-- Start of Given passage --

If we look to what legal sanctions there might be in relation to this, operating under the general law, absent the bill itself, you look initially to the misleading or deceptive conduct provisions of section 18 of the Australian Consumer Law. It's not clear whether they apply, though there are strong indications that they probably would by most entities, including corporate entities. It would be very helpful if there were a statement in this act indicating the relationship of section 18 to this bill. But, even if there were such a provision, there's a very significant economic impediment to any party taking on action to say that a modern slavery statement is misleading or deceptive. To start with, what economic interest would drive such a person to do that? Who would have that interest? And it would, in any event, likely be a David-and-Goliath contest, particularly since we're going to be talking about enterprises with turnovers of more than $100 million.

I want to list briefly four other possible incentives for compliance that warrant consideration. The first one is simply that the body of provisions of imposing civil penalties—not criminal penalties, but civil penalties—not only under the Corporations Act but also under many other provisions in our legislation to sanction compliance by entities and by corporate officers, like our market integrity rules and our continuous disclosure provisions under the Corporations Act, rely upon civil penalties to give effect to their norms.

Secondly, we can look at compliance with a modern slavery reporting requirement as a precondition for participation in Australian government tender processes. Thirdly, the developing area of concern we face elsewhere about responsible business conduct looks to whether you in fact have met certain standards and sanction less formally by exclusion from economic diplomacy support, whether it be export credit agency support or economic diplomacy. At the moment, the Canadian government is an exemplar in that development, but it's a soft form of regulation of conduct in this area.

There is a variety of legislation that have a human rights due diligence or other due diligence process as a ground of exculpation: if you satisfy certain due diligence processes, then you escape liability. The Illegal Logging Prohibition Act is one such example. One has to ask: why modern slavery? If it is so important for singling out in this reporting context, why it isn't that we don't consider it in the like area. If we were to bring in any of those compliance mechanisms, there ought to be a transitional provision, of course, to enable understanding and compliance.

I wonder if I could pick up on what's called the threshold question which we consider under the heading 'Entities required to report.' There are difficulties with a threshold approach. Where do you set the quantum? We initially asked for $25 million. We've now moved to $50 million. There's an indeterminacy around this. Of course, this problem of indeterminacy is compounded by the difficulty of identifying on a threshold basis which companies on a consolidated basis actually have a requirement to report. It's a crude regulatory tool, and the justification in the documentation is in terms of the assumed capacity of large entities to report and their assumed enhanced leverage. Both of those assumptions are unclear. But, in any event, it's poorly targeted and produces both under-reporting and over-reporting when there are mechanisms for more appropriate targeting. I want to come to one of those mechanisms.

If we don't focus on the consolidated revenue threshold but look instead to sectoral risk, industry risk and regional risk as the criteria for reporting, it makes for a much more targeted response to the problem of modern slavery. Secondly, there are ample resources available, as was discussed in the previous set of presentations. The ILO, the Walk Free Foundation, the Global Slavery Index, the European Union's documentation, the annual Trafficking in persons report, the Verisk Maplethorpe slavery index—there's a considerable body of evidence available that looks to not only region but sector and industry for risk profiles. Thirdly, a major argument for this, I put to the committee, is that it is consistent with the United Nations framework on business and human rights, which Australia co-sponsored and which is operationalised in the Guiding Principles on Business and Human Rights.

-- End of Given passage --
-- Start of Extracted information --

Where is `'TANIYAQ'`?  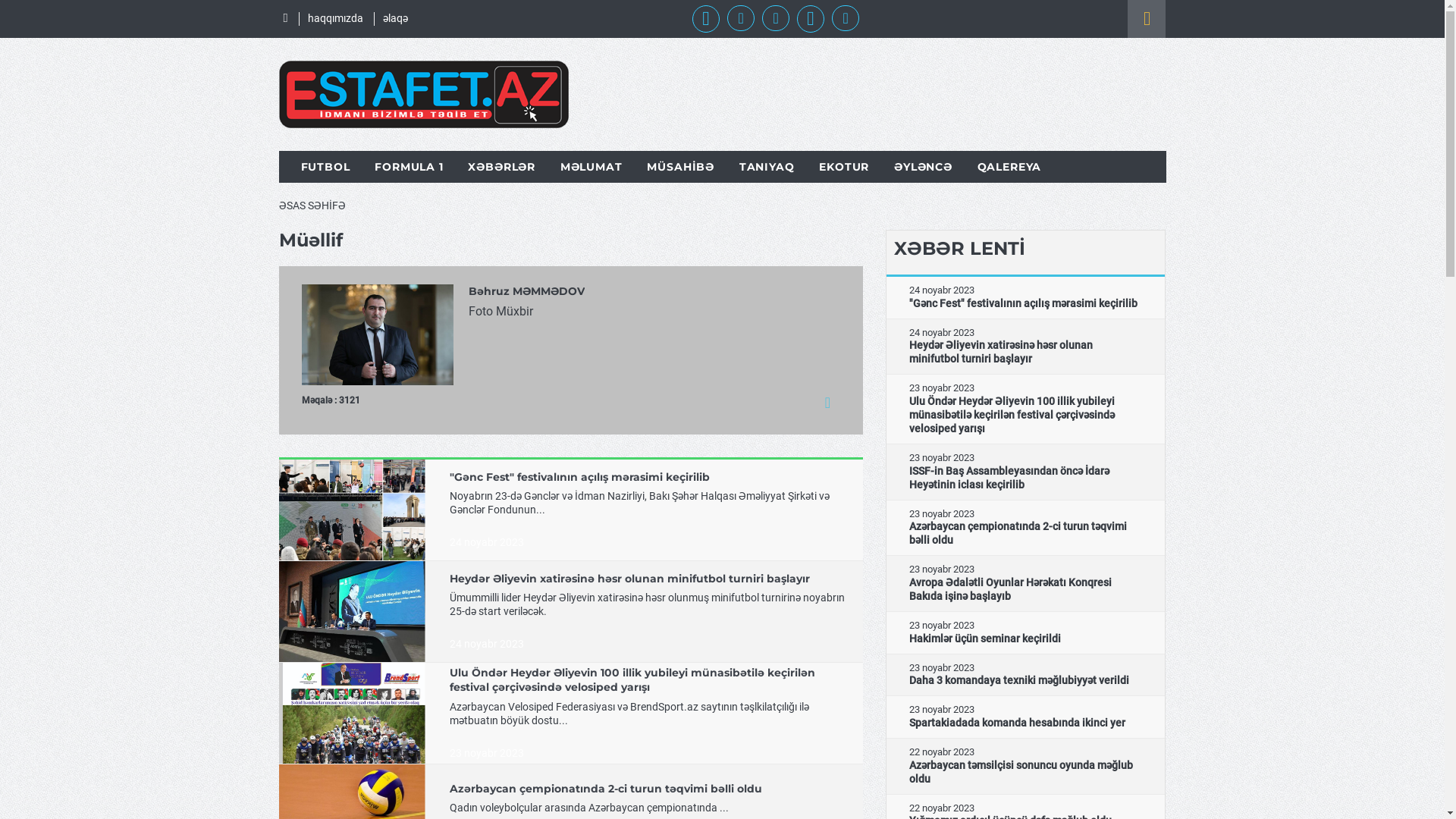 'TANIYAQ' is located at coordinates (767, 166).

-- End of Extracted information --
-- Start of Extracted information --

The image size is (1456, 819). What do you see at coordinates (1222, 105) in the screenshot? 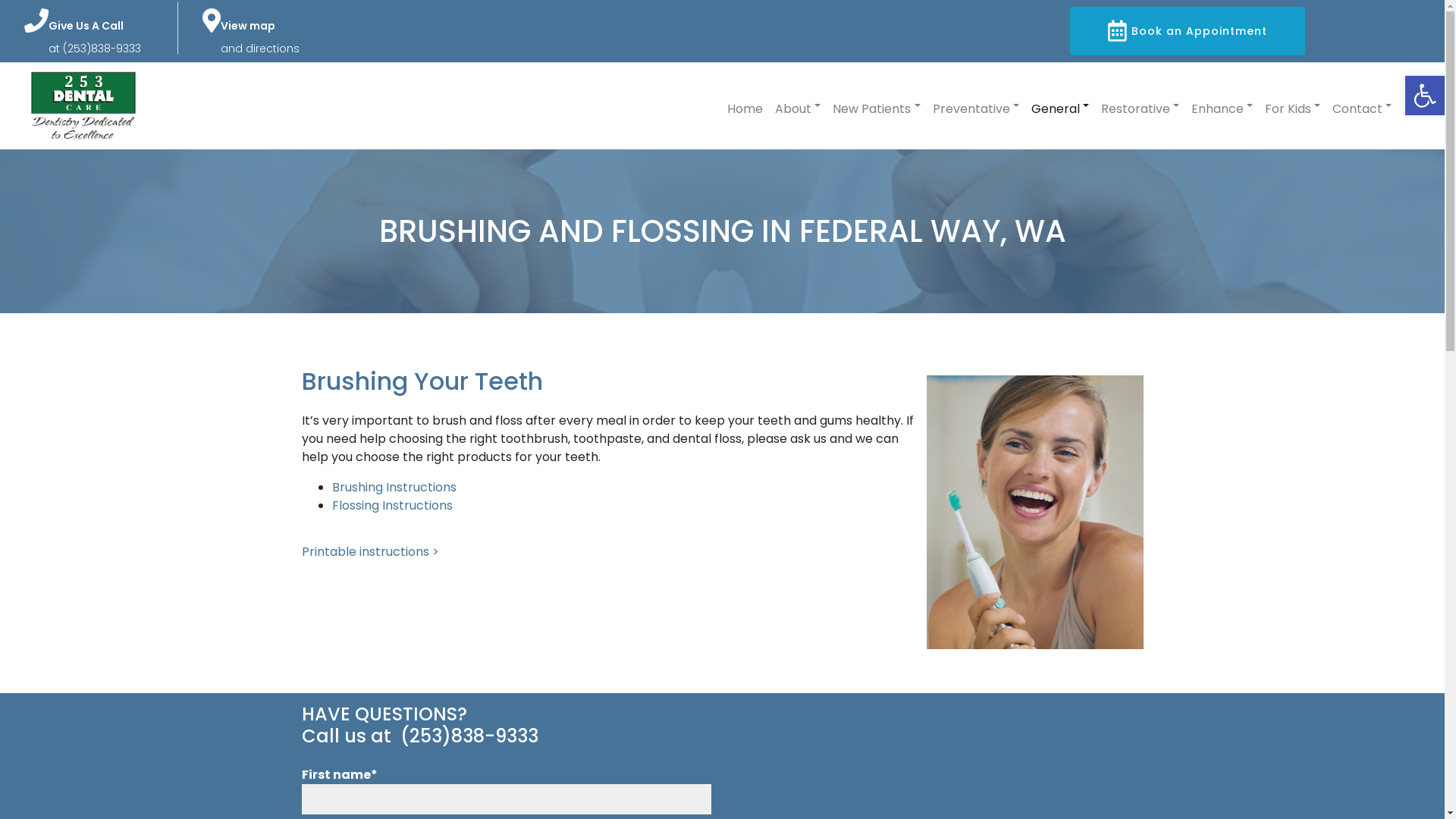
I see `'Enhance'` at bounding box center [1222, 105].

-- End of Extracted information --

• [Problems and tasks]:
a - In the passage on the modern slavery bill, translate this sentence into Spanish: "Secondly, we can look at compliance with a modern slavery reporting requirement as a precondition for participation in Australian government tender processes."
b - Turn the paragraph of the passage on the modern slavery bill that begins "I wonder if I could pick up" into a short bulleted list that keeps its main facts.
c - Pick up the passage on the modern slavery bill after its final sentence and keep going in the same speaking voice.

• [Final results]:
a - En segundo lugar, podemos considerar el cumplimiento de un requisito de presentación de informes sobre esclavitud moderna como condición previa para participar en los procesos de licitación del gobierno australiano.

b -
- The threshold question falls under the heading "Entities required to report," and a threshold approach has problems.
- Where to set the amount is uncertain: the first request was $25 million, and it has now moved to $50 million.
- That uncertainty is made worse by the difficulty of telling which companies, on a consolidated basis, actually have to report.
- A threshold is a crude tool, justified by the assumed capacity of large entities to report and their assumed greater leverage, and both assumptions are unclear.
- It is poorly targeted and leads to both under-reporting and over-reporting, even though better ways of targeting exist.

c -
The Australian government is committed to the implementation of those guiding principles, and those principles are expressed in the OECD Guidelines for Multinational Enterprises. The Australian Treasury, to its considerable credit, is conducting a reform process to strengthen the operation of that agency, which is there to promote the OECD guidelines, which express the duty of enterprises to respect human rights, but also to provide a grievance mechanism. It is the global standard of responsible business conduct. It's referred to in the explanatory memorandum. It's missing from the act. It's the lighthouse by which we should be guiding action and its focus is upon risk. It applies to all enterprises, whether they're large or small. Its focus is upon human rights risk—the scope and scale of that risk, the severity of that risk and its irremediability.

Senator MOLAN: What was the technical name of that again?

Prof. Redmond : Guiding Principles on Business and Human Rights—a document of fundamental importance. As I say, chapter 4 of the OECD guidelines takes the responsibility-to-respect component of those guiding principles and expresses it as the OECD standard. We have a national contact point, located in the Treasury, charged with implementing it and providing a grievance mechanism. It's quite possible that grievances in relation to a failure to comply with a modern slavery act, if it came in in this form, would go to the OECD guidelines and would be adjudged by reference to the UN Guiding Principles on Business and Human Rights. The document provides a clear map of enterprise responsibility and clearly sets out a human rights due diligence process. Again, it's referred to in the explanatory memorandum. It says: 'You should be assessing risk and you should be integrating that finding into your general management systems. You should track it to see to what extent you've been effective in responding to that risk and communicate those findings.' This is the global framework, the global standard. The UK bill was criticised some years ago for failing to advert to it and operate within it, and in some ways we've operated on a parallel track rather than a track that takes its significance from that standard.

There's one more thing about a risk focus. There is a hunger in our community, I detect, to know about risk in this modern-slavery and human-rights-observance area. If the independent agency or the government arm charged with promotion in this area takes a risk focus, it will perform an enormous community-education function. Iwould note that the Department of Home Affairs, in its submission to this committee, talks about 'a confusing and complex reporting scheme' because the information on risk is unavailable. I hope we might be able to explore that, because I think there is a considerable body of information available in relation to modern slavery risk and other human rights risks, of which modern slavery is just a part, if perhaps a very egregious portion. Thank you for your indulgence.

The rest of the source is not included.